= Charudes =

Germanic group in the time of Caesar

The Charudes or Harudes were a Germanic group first mentioned by Julius Caesar as one of the tribes who had followed Ariovistus across the Rhine. While Tacitus' Germania makes no mention of them, Ptolemy's Geographia locates the Charudes (Χαροῦδες) on the east coast of the Cimbrian peninsula (see Hardsyssel).

==People of classical times==
Sometime before 60 BC, the "rex Germanorum" (king of the Germani). Ariovistus had been petitioned by the Celtic Sequani for assistance in their war against the Aedui. In return, Ariovistus was promised land grants in Gaul, although exactly where is not certain. Gathering forces from a wide area of Germany, Ariovistus crossed the Rhine with large numbers and defeated the Aedui at the Battle of Magetobriga. It is in the context of Ariovistus' subsequent land claims that the Harudes are first mentioned by Caesar:

"But a worse thing had befallen the victorious Sequani than the vanquished Aedui, for Ariovistus, the king of the Germans, had settled in their territories, and had seized upon a third of their land, which was the best in the whole of Gaul, and was now ordering them to depart from another third part, because a few months previously 24,000 men of the Harudes had come to him, for whom room and settlements must be provided." (Commentaries on the Gallic War, I.31)
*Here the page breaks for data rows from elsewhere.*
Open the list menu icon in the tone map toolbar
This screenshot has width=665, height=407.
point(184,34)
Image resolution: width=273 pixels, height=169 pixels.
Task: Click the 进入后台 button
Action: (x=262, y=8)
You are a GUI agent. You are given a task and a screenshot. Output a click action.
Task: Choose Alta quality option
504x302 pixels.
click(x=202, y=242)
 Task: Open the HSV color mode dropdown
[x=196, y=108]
In the following battle against Caesar near Vesontio (Besançon), the Harudes formed one of the seven tribal divisions of Ariovistus' host. After suffering a crushing defeat at the hands of the Romans, the Germans fled back over the Rhine.
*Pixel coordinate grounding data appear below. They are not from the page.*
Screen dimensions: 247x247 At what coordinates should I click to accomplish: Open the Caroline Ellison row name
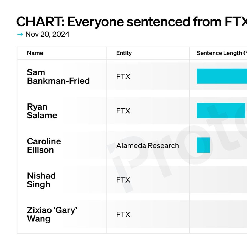click(44, 145)
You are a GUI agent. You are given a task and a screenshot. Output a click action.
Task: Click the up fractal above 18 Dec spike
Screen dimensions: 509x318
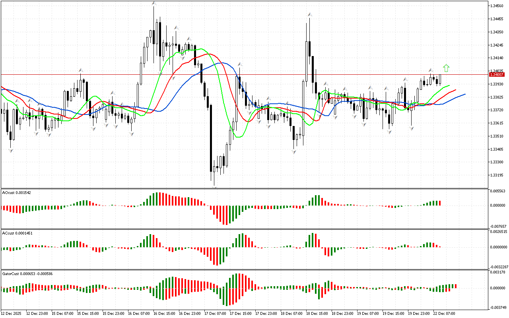(309, 14)
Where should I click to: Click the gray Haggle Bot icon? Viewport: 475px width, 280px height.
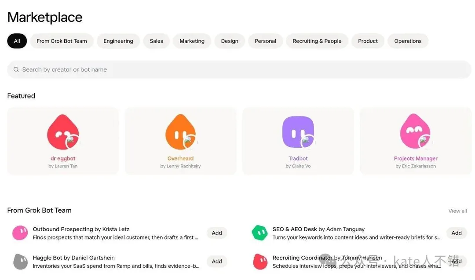click(x=20, y=262)
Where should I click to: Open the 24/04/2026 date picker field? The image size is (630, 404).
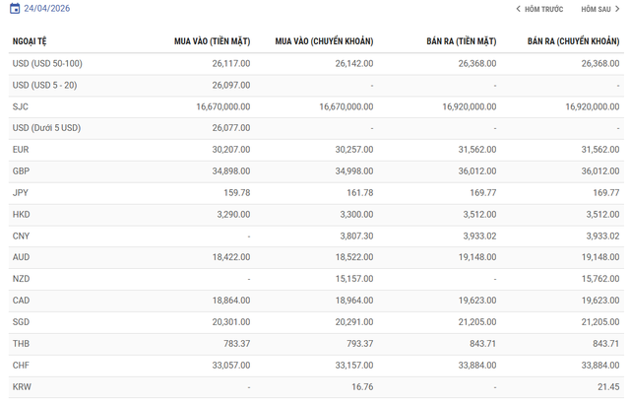tap(46, 9)
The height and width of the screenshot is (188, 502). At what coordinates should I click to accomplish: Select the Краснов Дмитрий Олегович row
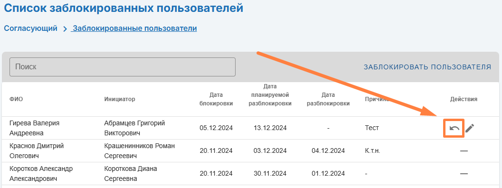click(251, 151)
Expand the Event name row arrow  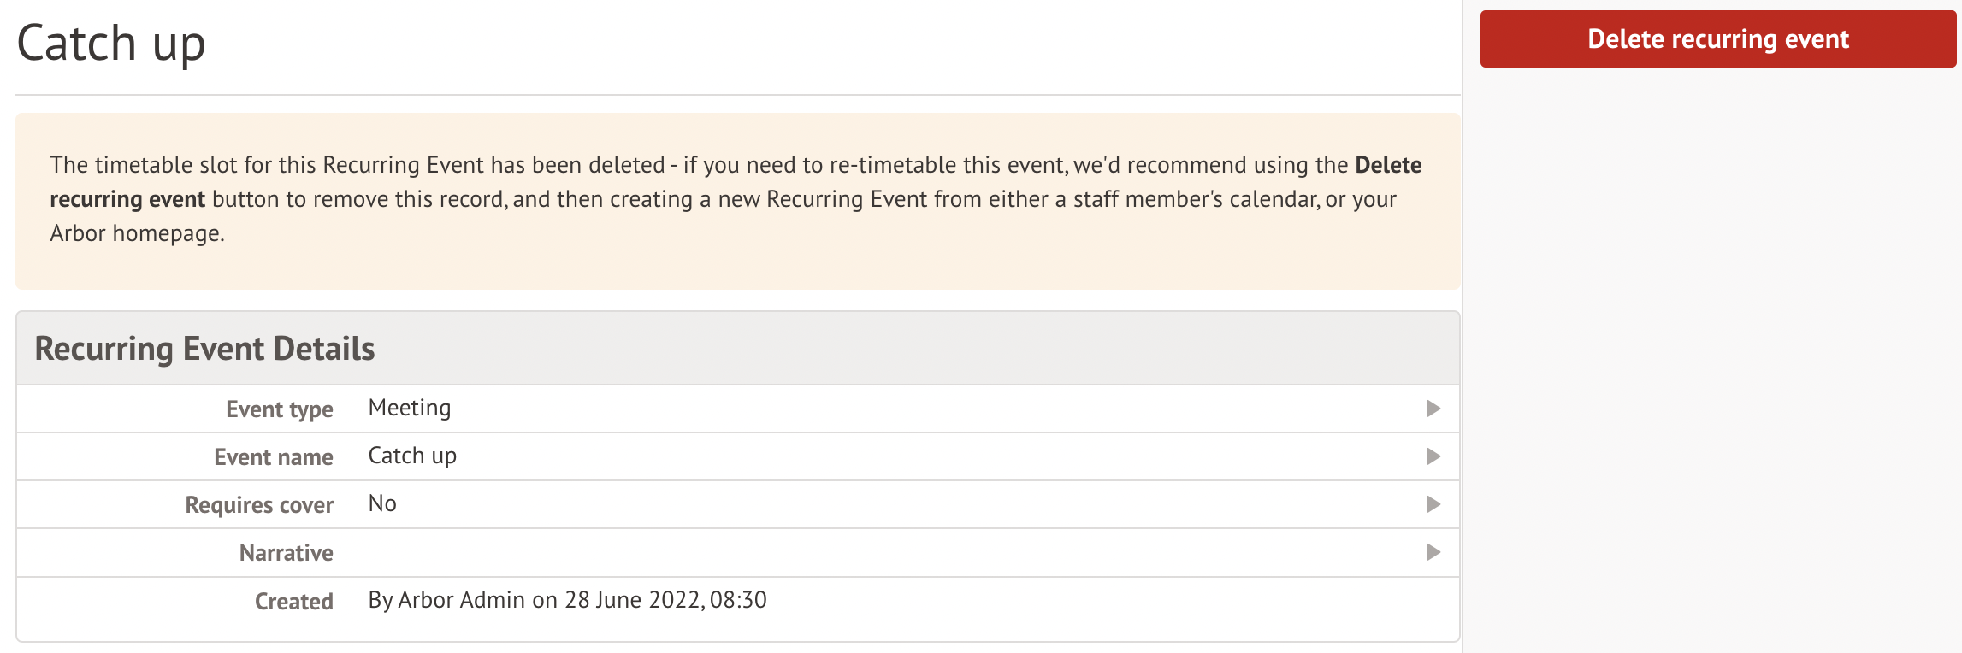(1433, 456)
The Harudes (in the graecized form "Charydes") are next mentioned in the Res Gestae Divi Augusti, in which Augustus claims that his fleet had "sailed from the mouth of the Rhine eastward as far as the lands of the Cimbri to which, up to that time, no Roman had ever penetrated either by land or by sea, and the Cimbri and Charydes and Semnones and other peoples of the Germans of that same region through their envoys sought my friendship and that of the Roman people". The naval expedition in question took place in 5 AD under the generalship of Tiberius and is also attested by Velleius Paterculus.

==Norway and beyond==
The Angles were probably occupying territory abandoned at least in part by the Harudes, as the latter migrated into Norway. There they are believed to be the Hǫrðar people who settled in Hordaland and gave name to the fjord Hardanger.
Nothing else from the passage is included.